[Pixel coordinate grounding data]
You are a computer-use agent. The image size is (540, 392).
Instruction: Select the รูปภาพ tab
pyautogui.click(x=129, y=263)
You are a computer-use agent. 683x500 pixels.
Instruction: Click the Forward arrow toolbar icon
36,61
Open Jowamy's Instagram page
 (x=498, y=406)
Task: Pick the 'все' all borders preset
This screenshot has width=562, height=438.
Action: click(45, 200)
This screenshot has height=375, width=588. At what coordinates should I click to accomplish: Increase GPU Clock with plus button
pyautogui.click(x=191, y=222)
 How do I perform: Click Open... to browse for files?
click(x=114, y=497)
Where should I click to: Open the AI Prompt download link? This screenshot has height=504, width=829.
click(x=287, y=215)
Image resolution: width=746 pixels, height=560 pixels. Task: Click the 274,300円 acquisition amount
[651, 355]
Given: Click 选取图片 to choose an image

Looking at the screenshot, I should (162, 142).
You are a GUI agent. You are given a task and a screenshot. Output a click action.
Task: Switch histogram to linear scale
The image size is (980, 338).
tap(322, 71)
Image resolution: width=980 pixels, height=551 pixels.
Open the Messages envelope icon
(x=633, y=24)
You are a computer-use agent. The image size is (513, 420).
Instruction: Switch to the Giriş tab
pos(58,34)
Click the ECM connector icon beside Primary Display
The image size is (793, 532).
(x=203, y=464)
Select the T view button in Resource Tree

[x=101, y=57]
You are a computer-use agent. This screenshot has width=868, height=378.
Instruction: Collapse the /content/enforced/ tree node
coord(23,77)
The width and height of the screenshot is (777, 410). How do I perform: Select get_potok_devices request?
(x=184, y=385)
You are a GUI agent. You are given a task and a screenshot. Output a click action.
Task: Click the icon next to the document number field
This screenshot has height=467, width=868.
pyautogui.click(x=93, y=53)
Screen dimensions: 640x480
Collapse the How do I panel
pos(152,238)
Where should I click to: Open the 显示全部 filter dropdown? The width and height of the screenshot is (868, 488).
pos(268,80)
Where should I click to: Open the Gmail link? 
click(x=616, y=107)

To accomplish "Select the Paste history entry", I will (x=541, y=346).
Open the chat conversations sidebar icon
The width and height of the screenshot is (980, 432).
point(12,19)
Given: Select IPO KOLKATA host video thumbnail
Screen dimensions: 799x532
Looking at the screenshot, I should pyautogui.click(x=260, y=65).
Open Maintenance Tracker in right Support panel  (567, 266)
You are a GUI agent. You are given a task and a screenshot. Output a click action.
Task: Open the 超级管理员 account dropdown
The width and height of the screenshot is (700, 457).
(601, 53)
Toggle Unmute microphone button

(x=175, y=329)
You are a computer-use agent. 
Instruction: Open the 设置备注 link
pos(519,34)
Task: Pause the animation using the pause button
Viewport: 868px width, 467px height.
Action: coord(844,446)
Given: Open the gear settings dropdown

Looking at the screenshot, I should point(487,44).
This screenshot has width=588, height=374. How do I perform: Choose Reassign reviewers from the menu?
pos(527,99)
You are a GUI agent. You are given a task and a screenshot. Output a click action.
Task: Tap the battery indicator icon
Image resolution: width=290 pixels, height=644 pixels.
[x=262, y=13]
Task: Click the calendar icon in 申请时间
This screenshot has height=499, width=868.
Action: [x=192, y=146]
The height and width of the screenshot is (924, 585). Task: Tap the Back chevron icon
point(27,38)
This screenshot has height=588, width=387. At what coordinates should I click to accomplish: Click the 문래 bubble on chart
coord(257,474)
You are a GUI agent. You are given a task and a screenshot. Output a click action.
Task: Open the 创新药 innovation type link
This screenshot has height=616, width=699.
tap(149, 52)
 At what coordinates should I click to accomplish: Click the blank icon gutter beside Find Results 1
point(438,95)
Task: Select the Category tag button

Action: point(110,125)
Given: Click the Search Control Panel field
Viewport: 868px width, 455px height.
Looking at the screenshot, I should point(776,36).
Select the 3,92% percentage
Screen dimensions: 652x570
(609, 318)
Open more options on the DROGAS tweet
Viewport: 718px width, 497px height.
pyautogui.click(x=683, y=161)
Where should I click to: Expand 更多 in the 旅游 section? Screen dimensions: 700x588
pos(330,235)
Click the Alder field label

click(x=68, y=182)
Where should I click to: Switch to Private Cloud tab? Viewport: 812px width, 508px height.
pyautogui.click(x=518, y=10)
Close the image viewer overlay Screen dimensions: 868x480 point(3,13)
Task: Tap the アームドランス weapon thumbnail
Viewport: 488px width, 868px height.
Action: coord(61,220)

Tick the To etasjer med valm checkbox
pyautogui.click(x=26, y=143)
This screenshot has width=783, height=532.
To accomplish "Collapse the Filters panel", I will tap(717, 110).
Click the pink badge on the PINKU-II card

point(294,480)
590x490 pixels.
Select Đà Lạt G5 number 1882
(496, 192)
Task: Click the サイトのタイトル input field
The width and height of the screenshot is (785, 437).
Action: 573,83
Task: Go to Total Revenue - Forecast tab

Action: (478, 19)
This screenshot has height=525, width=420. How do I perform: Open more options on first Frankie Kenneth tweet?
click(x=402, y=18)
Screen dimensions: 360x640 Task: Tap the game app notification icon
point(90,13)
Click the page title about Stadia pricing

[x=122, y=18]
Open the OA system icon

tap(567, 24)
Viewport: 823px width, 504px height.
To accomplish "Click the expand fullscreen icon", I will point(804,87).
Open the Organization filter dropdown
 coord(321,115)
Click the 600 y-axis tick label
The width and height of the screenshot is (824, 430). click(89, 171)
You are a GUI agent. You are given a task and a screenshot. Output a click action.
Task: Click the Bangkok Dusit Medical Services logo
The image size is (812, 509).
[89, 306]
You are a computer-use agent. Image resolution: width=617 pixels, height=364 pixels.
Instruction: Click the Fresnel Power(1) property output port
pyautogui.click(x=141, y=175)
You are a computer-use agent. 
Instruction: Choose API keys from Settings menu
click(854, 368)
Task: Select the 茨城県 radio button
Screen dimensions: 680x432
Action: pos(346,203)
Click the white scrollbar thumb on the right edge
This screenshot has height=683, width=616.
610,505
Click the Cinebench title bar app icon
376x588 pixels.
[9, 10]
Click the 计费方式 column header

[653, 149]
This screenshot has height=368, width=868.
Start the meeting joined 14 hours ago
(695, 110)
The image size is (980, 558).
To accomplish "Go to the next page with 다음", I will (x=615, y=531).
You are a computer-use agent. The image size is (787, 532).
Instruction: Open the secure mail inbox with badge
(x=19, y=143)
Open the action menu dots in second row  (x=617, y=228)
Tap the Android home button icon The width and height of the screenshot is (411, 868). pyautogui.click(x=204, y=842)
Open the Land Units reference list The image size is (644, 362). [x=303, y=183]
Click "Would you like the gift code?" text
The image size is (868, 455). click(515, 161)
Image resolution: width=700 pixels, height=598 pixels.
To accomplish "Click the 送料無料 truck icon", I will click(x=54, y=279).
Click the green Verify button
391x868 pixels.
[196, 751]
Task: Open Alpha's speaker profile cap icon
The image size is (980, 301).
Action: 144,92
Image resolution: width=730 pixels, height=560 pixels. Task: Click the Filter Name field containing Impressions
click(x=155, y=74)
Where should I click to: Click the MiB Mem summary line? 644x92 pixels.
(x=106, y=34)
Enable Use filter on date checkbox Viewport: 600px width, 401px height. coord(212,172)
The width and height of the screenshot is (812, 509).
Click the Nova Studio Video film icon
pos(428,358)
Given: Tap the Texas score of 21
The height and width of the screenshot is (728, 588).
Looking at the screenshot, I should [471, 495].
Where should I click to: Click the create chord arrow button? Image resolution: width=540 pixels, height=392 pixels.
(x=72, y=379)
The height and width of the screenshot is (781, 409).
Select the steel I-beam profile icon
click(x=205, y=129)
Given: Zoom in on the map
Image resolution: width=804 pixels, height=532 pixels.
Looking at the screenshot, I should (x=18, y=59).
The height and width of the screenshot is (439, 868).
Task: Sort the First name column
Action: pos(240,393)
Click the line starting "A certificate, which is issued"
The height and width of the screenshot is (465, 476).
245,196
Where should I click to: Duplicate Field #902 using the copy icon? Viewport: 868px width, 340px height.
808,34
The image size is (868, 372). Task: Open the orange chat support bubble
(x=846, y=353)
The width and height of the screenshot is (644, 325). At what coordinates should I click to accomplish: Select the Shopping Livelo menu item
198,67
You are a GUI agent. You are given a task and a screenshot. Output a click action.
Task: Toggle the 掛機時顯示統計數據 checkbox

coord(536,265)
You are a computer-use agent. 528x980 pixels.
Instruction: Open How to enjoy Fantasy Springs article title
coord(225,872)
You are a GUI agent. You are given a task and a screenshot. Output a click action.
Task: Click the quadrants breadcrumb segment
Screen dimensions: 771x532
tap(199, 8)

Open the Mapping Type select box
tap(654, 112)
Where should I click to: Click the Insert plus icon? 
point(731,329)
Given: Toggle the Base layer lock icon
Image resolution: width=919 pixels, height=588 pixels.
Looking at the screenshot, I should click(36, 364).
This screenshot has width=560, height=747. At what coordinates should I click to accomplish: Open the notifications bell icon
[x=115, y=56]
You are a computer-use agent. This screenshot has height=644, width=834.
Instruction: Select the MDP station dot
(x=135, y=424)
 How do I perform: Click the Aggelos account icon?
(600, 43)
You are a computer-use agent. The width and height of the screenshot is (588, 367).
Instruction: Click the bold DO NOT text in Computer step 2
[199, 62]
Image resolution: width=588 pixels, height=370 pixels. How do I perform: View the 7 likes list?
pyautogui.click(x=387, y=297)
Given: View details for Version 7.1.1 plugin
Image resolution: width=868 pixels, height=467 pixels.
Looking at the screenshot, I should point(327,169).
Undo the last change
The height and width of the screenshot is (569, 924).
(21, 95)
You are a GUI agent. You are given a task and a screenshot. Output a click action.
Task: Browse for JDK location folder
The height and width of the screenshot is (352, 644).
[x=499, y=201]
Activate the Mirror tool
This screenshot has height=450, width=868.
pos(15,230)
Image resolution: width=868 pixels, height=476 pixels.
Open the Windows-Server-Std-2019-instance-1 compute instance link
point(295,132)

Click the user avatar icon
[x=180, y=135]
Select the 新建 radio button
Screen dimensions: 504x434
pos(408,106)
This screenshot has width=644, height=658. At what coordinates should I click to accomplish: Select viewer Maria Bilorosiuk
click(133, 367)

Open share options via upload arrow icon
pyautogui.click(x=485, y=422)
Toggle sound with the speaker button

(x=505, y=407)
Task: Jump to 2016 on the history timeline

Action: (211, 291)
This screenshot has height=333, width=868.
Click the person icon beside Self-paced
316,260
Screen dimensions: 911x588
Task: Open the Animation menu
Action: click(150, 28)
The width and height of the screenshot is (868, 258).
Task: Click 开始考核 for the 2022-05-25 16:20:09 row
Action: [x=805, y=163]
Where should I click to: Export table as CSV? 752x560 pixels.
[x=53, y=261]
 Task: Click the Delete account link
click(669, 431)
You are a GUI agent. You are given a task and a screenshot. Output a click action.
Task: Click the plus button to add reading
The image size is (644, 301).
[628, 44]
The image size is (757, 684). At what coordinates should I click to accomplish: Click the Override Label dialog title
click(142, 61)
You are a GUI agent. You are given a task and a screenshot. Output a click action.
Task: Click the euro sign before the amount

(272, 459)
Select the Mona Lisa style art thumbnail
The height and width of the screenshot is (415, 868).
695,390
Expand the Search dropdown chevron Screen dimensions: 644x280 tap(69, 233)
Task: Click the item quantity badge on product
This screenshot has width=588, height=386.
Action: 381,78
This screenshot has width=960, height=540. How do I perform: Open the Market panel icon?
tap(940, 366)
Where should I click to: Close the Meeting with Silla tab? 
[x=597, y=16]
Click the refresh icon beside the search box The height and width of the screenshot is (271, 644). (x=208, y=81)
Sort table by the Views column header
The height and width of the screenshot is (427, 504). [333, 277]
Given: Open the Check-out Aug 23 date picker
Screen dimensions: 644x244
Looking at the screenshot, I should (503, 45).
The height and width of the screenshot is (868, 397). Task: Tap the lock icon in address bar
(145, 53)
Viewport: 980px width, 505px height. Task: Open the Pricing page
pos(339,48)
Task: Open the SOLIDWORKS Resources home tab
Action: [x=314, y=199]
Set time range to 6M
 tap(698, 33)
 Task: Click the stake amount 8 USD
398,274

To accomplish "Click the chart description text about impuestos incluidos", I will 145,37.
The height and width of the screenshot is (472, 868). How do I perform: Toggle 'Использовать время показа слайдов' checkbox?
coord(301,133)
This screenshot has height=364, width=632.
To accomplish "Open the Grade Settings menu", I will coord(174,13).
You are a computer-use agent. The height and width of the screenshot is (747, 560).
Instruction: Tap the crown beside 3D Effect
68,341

■ Activity ■
Show every line above in which the word "date" is found.

■ Solution ■
Enable Use filter on date checkbox Viewport: 600px width, 401px height. coord(212,172)
Given: Open the Check-out Aug 23 date picker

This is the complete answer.